The Hindustan Times, February 8, 2004
India can play a great role in helping Afghan women: RAWA
By: Saif Shahin
India can play a huge role in helping women in Afghanistan, whose lot has actually worsened in the two years since America's "war of liberation" ended the Taliban regime, a visiting women's rights activist has said.
"Women in India have a strong voice. They can speak about our plight on the world fora. They can financially support Afghan women's education, health care and the fight for their rights, for which organisations like mine are working undercover and with limited funds," Sahar Saba, a member of the Revolutionary Association of the Women of Afghanistan (RAWA) told HindustanTimes.com.
"Women here are also earning an increasing role in politics," she says. "They can help pressurise the Afghanistan government, which claims to champion women's causes but does little on the ground, into providing at least basic rights and security to women."
RAWA has been fighting for women's rights in Afghanistan against a plethora of changing regimes for more than 26 years now.
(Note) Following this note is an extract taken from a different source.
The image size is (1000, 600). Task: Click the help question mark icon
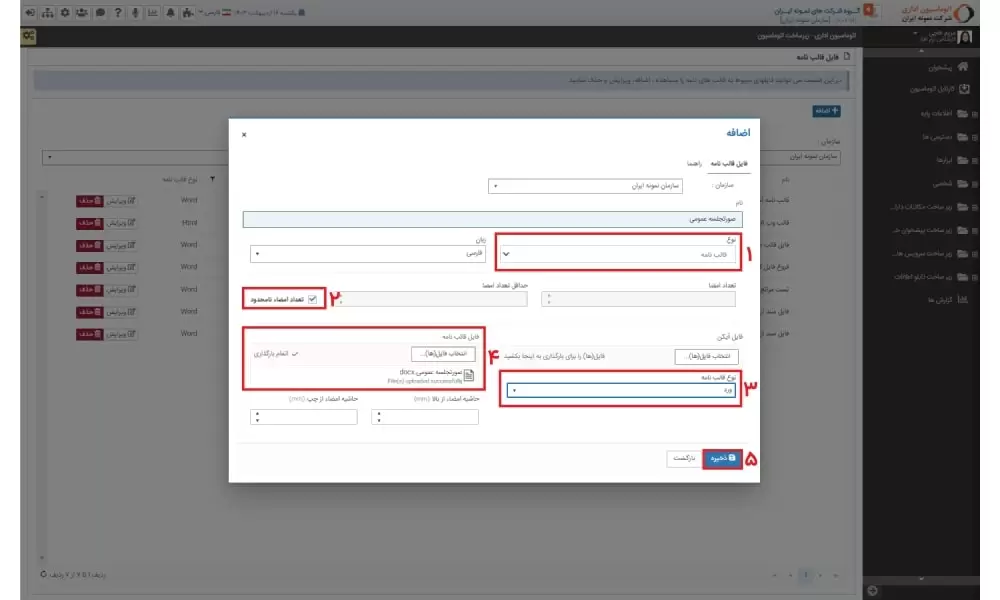pyautogui.click(x=118, y=13)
And, according to Saba, the fight has become still more difficult since the American war and the take over by the Hamid Karzai government.
"The change in regime has worsened the situation," she says. "There is no security whatsoever for women now. US-supported warlords abduct, rape and kill young women publicly and routinely across the country. Parading a swimsuit-clad Miss Afghanistan across the world is a sham. Most women have no rights, no education, not even access to essential health care. Many are still forced to wear burqas. Beating women and treating them like animals is a part of everyday life. The 5,000-plus American troops just turn a blind eye to everything."
Fundamentalists and warlords have been persecuting the 2,000-odd women activists of RAWA in Afghanistan and Pakistan - who try to provide education and health care to women and raise their awareness about their rights. "Our demonstrations are attacked. Many members have been targeted individually," says Saba. "Several of our male supporters have been arrested and mistreated."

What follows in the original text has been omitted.